### GIVEN ENTRIES

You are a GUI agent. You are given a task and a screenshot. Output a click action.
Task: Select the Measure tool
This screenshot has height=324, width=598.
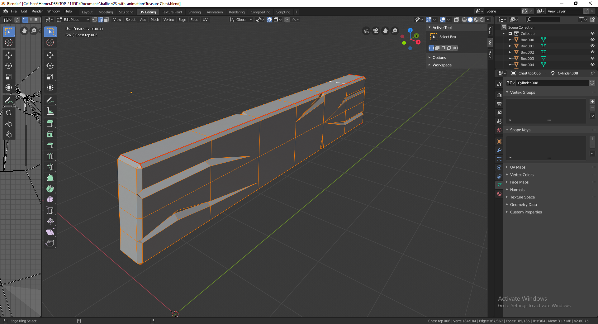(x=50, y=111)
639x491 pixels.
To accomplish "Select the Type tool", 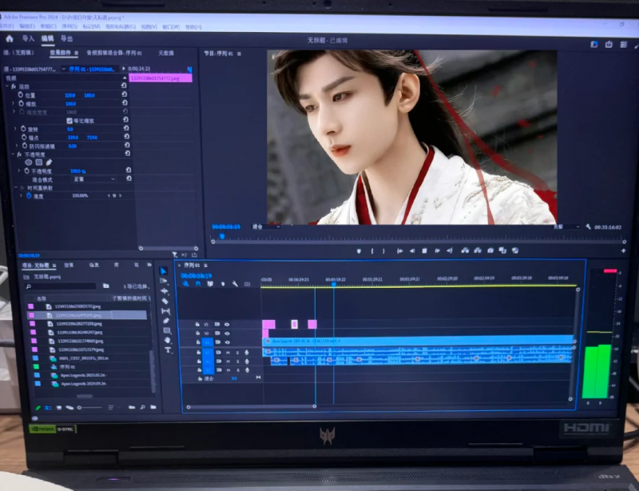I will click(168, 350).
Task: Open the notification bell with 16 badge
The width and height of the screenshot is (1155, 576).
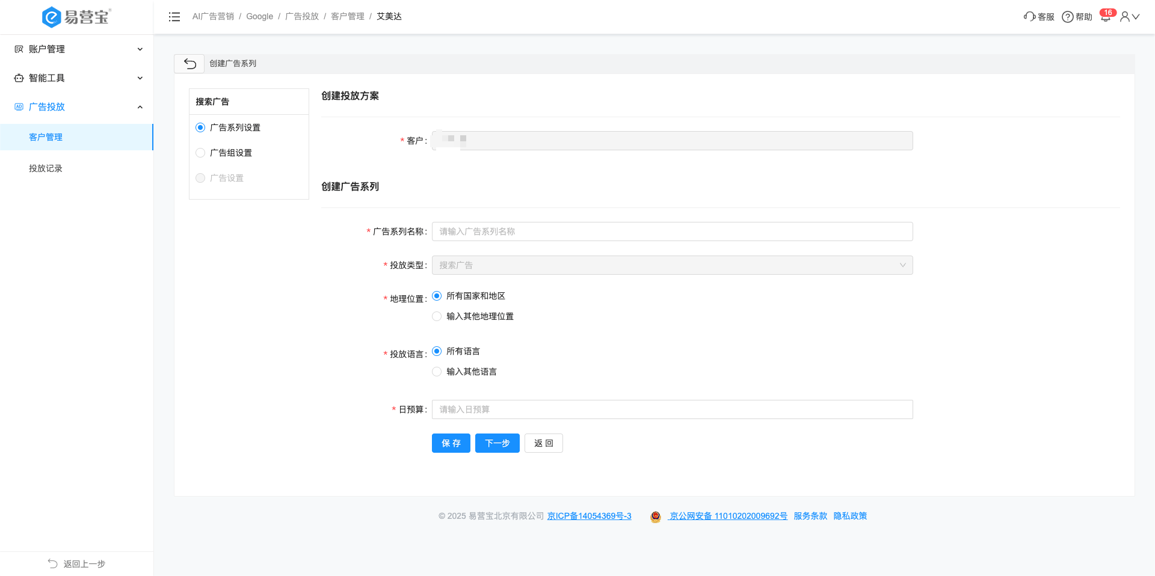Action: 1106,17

######

INSTRUCTIONS TO FOLLOW –
Only the lines from the one containing "The width and" through the end of the records should be copied, exactly and with both ends included; the pictures should not.

RESULT FOR THIS TASK –
The width and height of the screenshot is (1155, 576).
Action: 1106,17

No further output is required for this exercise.